_STATED EXERCISE:_ Render the rows as a JSON list of strings, one per line with blank lines skipped, starting at the line containing "You are a computer-use" and ending at the end of the rows, both ends included. Leave the pictures out.

_MATERIAL FOR THIS TASK:_
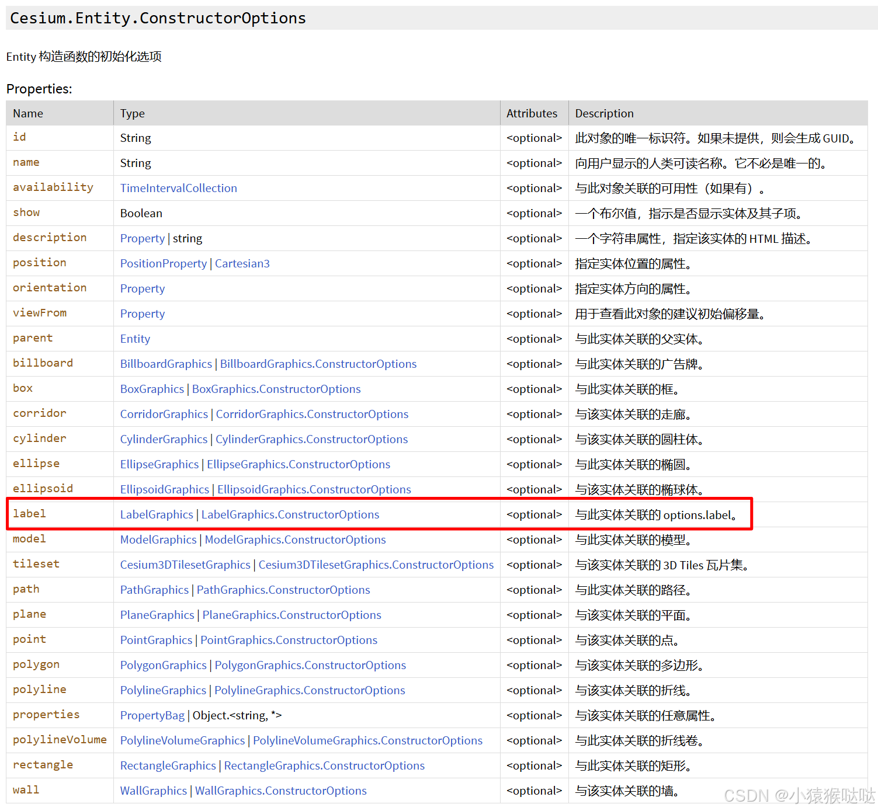Click the PolygonGraphics link
Screen dimensions: 878x811
point(163,665)
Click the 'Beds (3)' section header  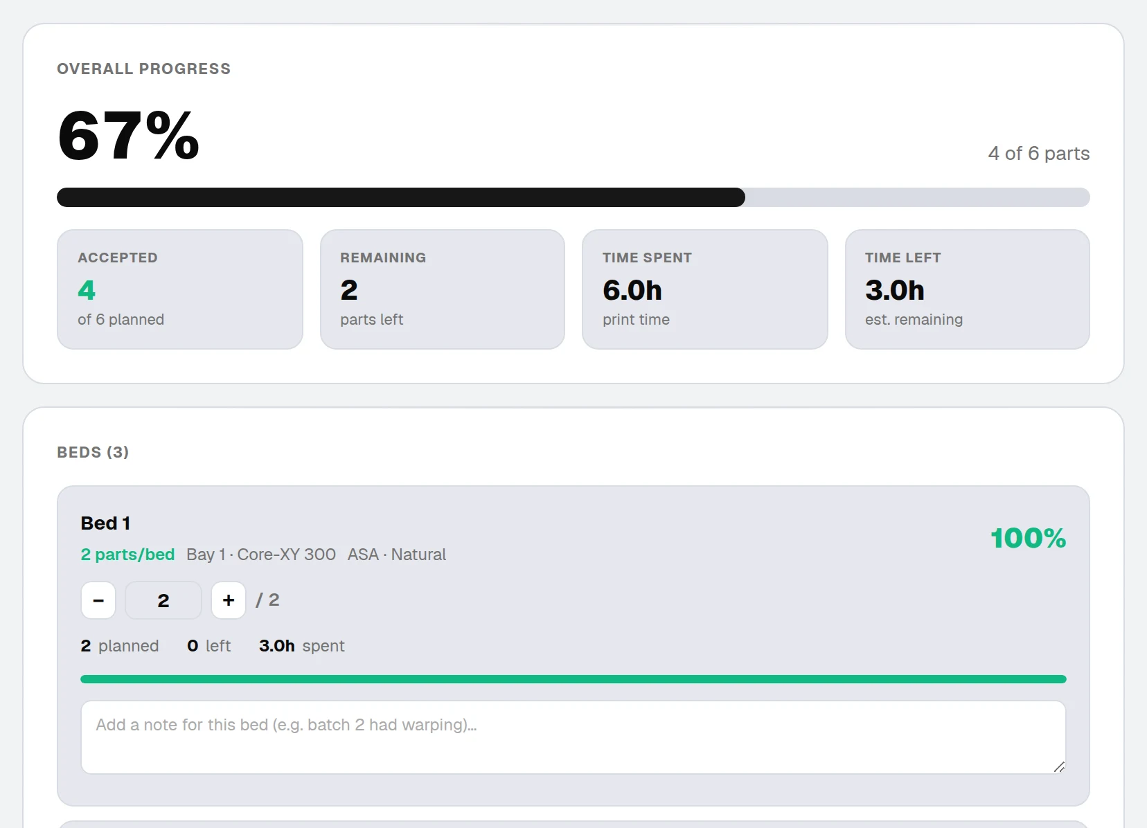[x=93, y=452]
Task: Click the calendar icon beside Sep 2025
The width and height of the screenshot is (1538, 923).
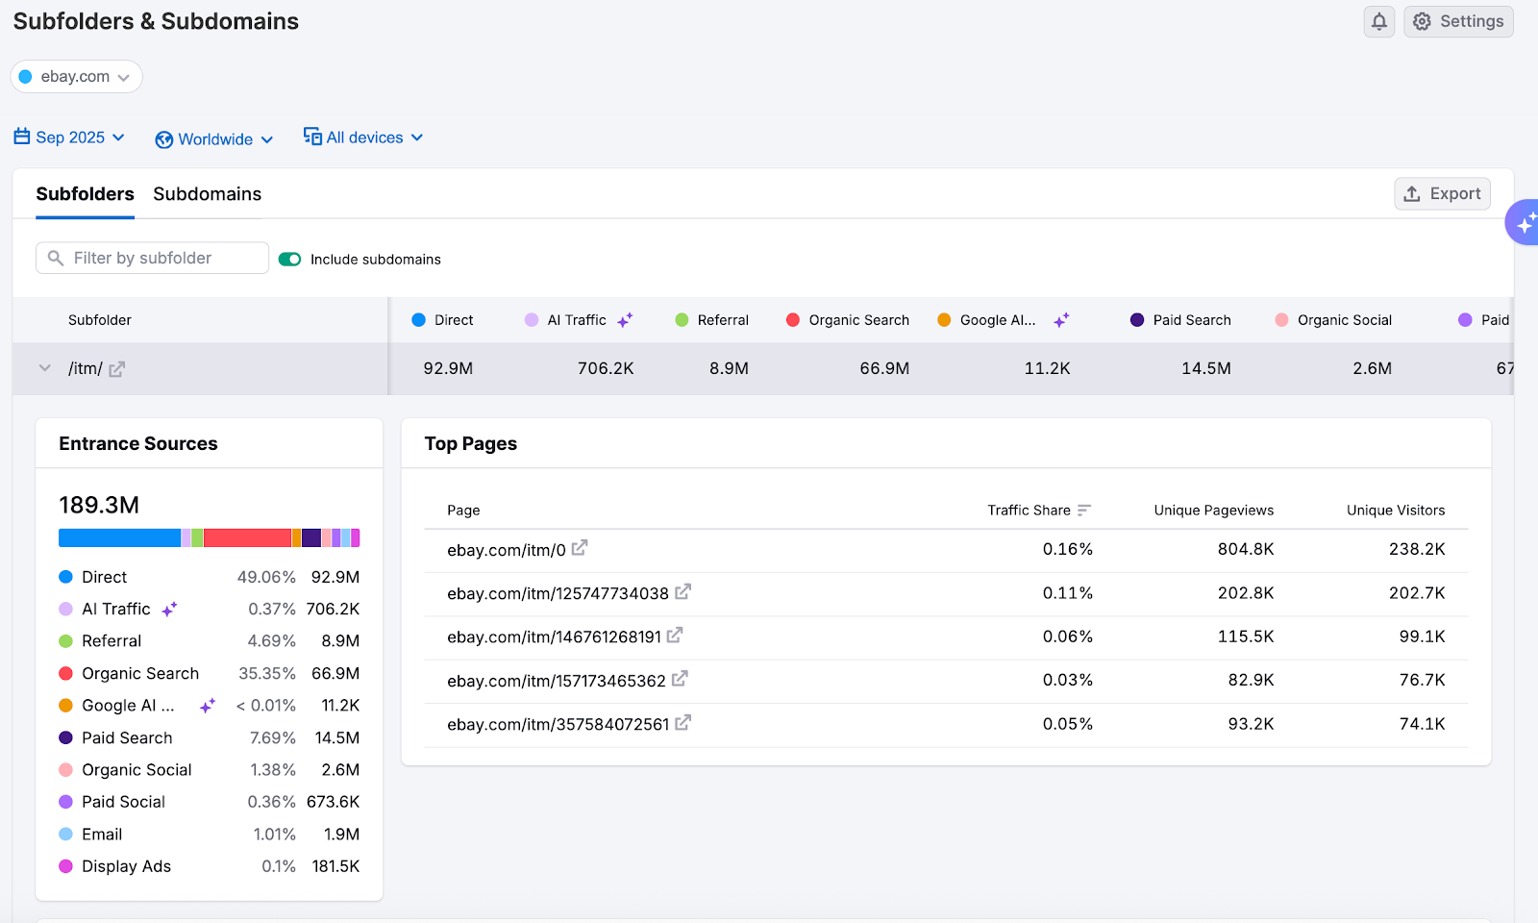Action: (x=20, y=137)
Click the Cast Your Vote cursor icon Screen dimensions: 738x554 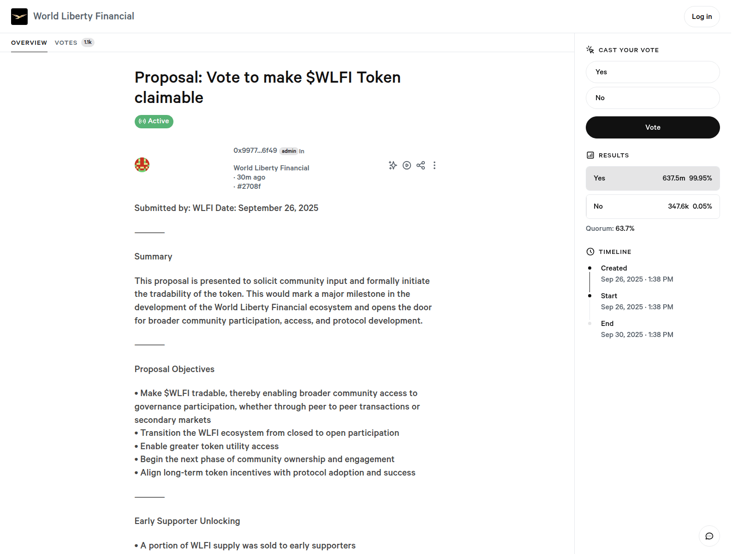click(590, 50)
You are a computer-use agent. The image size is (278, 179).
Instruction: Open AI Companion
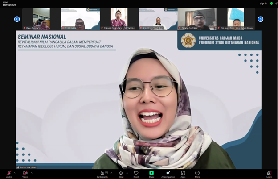point(168,173)
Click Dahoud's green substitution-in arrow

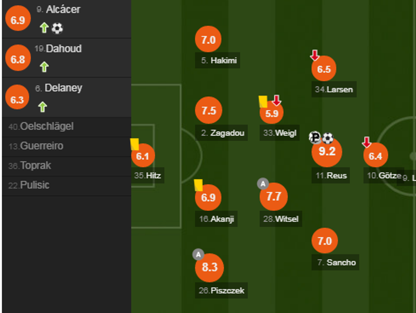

_ANSWER TO THIS TASK:_
[
  "You are a computer-use agent. The image size is (278, 179).",
  "Instruction: Open AI Companion",
  "point(168,173)",
  "Click Dahoud's green substitution-in arrow"
]